_HOW TO COMPLETE THIS TASK:_
The lines to copy run from the one containing "Select the STATIC lighting mode icon" through the last line of the listing; copy them exactly and nothing more.

_PROVIDED INFORMATION:_

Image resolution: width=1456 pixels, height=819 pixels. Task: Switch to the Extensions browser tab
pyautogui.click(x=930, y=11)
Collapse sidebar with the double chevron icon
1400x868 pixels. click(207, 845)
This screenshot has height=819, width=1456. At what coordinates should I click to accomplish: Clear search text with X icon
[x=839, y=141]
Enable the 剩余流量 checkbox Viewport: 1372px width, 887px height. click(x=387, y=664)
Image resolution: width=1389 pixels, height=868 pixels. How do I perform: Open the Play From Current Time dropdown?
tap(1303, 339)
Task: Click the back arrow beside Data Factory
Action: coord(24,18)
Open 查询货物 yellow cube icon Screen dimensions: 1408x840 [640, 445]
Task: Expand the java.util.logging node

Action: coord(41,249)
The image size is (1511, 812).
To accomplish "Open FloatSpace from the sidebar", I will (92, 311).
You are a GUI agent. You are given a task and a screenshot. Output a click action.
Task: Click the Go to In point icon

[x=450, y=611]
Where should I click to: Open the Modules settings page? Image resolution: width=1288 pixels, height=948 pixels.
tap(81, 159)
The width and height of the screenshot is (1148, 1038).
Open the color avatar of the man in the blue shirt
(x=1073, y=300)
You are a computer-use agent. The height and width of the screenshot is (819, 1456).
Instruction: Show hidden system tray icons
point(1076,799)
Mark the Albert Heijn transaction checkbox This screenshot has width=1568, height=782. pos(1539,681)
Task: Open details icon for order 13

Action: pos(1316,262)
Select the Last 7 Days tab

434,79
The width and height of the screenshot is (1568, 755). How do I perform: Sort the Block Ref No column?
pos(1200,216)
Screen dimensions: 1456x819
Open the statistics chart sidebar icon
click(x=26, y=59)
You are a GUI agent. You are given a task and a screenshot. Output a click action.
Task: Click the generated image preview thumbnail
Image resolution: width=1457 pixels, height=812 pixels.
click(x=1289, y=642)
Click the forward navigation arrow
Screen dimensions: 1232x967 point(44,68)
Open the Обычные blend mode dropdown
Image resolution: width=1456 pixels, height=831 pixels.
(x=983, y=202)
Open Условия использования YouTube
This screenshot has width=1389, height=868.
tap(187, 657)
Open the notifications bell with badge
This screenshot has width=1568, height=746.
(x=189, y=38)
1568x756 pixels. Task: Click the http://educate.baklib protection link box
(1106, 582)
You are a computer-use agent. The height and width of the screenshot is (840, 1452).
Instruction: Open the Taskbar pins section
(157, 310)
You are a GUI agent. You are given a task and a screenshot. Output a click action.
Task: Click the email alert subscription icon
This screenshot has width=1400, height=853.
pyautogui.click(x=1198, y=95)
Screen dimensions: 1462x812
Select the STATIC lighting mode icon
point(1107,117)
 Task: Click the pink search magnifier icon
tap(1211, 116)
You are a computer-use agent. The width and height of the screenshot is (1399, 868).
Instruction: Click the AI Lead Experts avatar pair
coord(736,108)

_RESPONSE:_
Select the STATIC lighting mode icon
point(1107,117)
 Task: Click the pink search magnifier icon
tap(1211, 116)
You are a computer-use agent. The width and height of the screenshot is (1399, 868).
Instruction: Click the AI Lead Experts avatar pair
coord(736,108)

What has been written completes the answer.